→ **EXERCISE DESCRIPTION**: Within the data below, copy each line where the string "Given" is found.

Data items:
-----

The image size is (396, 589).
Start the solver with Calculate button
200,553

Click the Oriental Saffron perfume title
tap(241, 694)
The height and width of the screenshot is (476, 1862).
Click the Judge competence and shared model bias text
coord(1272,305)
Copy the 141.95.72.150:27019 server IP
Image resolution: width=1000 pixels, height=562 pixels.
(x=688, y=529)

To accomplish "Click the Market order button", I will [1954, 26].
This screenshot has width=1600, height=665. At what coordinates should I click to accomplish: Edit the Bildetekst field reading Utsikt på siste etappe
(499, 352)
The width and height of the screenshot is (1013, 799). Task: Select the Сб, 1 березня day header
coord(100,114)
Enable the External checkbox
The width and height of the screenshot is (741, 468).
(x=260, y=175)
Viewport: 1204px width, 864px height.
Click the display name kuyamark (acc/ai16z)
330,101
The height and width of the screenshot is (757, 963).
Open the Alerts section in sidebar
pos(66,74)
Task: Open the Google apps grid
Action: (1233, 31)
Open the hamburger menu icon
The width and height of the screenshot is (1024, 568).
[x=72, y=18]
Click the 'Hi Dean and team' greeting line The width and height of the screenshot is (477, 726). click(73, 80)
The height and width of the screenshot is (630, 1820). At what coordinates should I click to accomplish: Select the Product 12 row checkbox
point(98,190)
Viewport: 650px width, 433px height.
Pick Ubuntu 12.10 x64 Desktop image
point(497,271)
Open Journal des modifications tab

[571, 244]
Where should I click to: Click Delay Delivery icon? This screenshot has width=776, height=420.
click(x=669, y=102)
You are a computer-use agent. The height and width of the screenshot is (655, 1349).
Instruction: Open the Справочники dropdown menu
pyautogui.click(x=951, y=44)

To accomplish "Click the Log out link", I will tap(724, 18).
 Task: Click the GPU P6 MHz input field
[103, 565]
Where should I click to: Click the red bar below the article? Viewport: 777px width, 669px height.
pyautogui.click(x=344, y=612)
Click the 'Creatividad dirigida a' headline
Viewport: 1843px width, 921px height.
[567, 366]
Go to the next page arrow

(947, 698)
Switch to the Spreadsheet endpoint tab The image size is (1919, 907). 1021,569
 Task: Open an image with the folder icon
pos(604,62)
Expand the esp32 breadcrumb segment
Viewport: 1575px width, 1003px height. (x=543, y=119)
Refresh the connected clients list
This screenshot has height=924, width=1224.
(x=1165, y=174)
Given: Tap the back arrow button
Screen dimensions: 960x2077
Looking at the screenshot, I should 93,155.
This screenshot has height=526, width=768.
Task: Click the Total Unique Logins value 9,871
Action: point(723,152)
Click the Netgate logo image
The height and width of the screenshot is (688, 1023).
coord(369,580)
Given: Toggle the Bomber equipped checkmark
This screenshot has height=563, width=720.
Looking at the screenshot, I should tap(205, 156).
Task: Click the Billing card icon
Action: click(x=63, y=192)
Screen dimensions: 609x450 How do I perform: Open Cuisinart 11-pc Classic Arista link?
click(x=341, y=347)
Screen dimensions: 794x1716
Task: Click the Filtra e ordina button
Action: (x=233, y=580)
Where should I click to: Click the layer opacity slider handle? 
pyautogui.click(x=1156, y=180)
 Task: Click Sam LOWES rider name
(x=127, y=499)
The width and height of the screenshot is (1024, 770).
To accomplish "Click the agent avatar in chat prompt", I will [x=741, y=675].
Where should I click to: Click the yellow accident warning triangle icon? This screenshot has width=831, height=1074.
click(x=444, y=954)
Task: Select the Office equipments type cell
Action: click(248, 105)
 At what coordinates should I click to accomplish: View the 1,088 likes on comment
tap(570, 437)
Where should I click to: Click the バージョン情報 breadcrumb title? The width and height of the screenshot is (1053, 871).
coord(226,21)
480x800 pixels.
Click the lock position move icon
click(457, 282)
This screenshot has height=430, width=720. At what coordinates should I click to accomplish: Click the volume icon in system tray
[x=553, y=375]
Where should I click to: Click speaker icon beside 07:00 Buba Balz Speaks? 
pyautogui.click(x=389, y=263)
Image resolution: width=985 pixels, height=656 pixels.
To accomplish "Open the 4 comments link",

-----

→ **WRITTEN RESPONSE**:
Given: Tap the back arrow button
Given: Toggle the Bomber equipped checkmark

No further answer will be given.